As part of that process, Peabody Energy must be compelled to uphold its responsibilities to those most directly impacted by the company’s actions, namely its employees and the surrounding communities where it operates. That includes the promises Peabody Energy made to its retirees. Only a few months ago, the company reached an agreement with the United Mine Workers of America to support retirees from its twice-bankrupt spinoff company, Patriot Coal.
Peabody Energy’s responsibilities to the communities around its mines further extends to ensuring funds are available to fully clean up those mines once they are closed.

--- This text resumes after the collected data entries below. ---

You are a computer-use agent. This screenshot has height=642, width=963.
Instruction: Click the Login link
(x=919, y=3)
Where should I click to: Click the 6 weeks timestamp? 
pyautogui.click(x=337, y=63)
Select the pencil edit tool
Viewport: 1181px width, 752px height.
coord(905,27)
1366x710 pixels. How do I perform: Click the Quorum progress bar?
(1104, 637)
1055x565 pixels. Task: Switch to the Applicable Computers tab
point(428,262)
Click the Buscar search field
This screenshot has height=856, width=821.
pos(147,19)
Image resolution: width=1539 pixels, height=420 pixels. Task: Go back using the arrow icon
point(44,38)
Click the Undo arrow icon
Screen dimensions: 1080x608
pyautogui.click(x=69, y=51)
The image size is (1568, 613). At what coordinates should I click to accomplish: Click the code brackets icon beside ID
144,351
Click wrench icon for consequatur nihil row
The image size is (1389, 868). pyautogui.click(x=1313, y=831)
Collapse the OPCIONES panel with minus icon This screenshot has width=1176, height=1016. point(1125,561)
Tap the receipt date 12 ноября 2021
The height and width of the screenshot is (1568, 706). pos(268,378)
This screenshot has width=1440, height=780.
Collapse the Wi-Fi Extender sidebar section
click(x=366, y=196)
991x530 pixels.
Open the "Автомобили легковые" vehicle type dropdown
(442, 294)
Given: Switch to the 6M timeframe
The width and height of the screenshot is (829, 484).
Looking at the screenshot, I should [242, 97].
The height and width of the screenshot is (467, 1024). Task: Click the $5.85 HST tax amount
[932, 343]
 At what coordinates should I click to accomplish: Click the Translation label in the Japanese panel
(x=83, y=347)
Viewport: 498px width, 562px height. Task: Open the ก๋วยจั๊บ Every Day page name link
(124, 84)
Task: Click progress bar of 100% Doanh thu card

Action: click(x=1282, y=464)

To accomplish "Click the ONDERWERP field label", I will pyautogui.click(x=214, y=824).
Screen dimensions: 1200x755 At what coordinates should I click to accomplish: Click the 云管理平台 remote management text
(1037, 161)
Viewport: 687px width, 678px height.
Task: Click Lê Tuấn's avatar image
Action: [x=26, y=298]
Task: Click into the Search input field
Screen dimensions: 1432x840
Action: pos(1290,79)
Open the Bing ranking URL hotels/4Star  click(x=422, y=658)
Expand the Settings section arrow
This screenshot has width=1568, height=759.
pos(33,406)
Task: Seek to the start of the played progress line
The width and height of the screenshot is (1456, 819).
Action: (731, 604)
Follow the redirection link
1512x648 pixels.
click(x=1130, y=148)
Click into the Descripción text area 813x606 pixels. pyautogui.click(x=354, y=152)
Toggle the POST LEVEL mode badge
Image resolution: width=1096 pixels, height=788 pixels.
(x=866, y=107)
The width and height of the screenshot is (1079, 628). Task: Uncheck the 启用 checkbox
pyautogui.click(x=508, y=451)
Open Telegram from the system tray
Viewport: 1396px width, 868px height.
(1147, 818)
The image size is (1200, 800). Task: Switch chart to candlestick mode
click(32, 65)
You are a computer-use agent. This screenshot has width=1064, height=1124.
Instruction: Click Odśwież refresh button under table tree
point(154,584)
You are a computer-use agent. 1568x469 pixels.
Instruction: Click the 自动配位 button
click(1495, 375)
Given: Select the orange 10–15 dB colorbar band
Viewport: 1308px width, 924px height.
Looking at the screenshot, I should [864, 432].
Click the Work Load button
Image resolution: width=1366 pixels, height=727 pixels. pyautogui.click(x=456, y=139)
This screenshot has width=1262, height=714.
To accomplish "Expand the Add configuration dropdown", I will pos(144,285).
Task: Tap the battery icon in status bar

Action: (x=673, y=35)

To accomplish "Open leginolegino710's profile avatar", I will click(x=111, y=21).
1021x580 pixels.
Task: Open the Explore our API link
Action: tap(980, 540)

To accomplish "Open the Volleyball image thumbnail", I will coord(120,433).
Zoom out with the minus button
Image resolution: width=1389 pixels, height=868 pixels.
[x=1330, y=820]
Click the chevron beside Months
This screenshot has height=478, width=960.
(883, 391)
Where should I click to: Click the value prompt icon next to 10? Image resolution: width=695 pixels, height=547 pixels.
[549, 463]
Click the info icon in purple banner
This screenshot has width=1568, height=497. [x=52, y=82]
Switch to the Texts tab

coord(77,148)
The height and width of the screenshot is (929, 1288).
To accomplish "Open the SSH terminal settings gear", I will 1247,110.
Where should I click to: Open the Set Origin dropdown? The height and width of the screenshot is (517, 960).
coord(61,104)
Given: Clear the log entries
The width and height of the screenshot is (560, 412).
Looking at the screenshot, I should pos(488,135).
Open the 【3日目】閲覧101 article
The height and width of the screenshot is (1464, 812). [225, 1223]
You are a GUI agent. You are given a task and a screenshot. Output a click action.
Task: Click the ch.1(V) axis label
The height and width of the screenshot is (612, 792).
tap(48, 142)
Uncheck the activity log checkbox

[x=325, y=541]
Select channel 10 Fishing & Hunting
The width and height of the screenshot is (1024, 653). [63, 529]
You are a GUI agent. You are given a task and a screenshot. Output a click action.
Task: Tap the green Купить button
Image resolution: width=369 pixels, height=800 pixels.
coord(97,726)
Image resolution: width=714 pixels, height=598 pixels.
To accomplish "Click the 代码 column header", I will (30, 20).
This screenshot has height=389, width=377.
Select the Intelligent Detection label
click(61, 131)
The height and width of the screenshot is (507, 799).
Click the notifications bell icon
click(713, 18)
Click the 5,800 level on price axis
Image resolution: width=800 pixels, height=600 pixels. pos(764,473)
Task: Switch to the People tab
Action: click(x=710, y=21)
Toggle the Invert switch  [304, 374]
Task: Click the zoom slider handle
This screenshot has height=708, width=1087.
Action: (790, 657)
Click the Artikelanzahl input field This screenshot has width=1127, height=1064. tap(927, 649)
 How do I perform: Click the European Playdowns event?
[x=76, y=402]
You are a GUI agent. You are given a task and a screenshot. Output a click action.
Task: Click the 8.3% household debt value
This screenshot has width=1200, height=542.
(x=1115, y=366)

And as my colleague Kathy Mulvey writes, emerging from bankruptcy Peabody Energy should make several changes to take greater responsibility for its role in climate change and climate science denial.
4) Which energy sources replace coal matters greatly for consumers, public health, and the climate.
The decline in Peabody Energy’s market share and the coal industry in general creates new growth opportunities for other energy sources. Many utilities are now choosing to replace coal with natural gas for meeting electricity demand. From 2007 to 2015, as coal’s share of the power supply declined, the contribution from natural gas increased from 22 percent to 33 percent. While this shift offers near-term benefits, strong evidence suggests that an over-reliance on natural gas poses significant risks, including price volatility, rising global warming emissions, and contamination of drinking water supplies from natural gas production.
Fortunately, prioritizing the deployment of renewable energy and energy efficiency as a replacement for coal in our power supply avoids many of the dangers of an over-reliance on natural gas. Investments in these technologies are already accelerating nationwide, demonstrating that they can deliver affordable and reliable power.
With stronger state and federal policies in place, including renewable electricity standards, energy efficiency resource standards, carbon pricing programs, tax and other financial incentives, and a national power plant carbon standard, renewables and efficiency can thrive as we transition to a truly clean energy economy.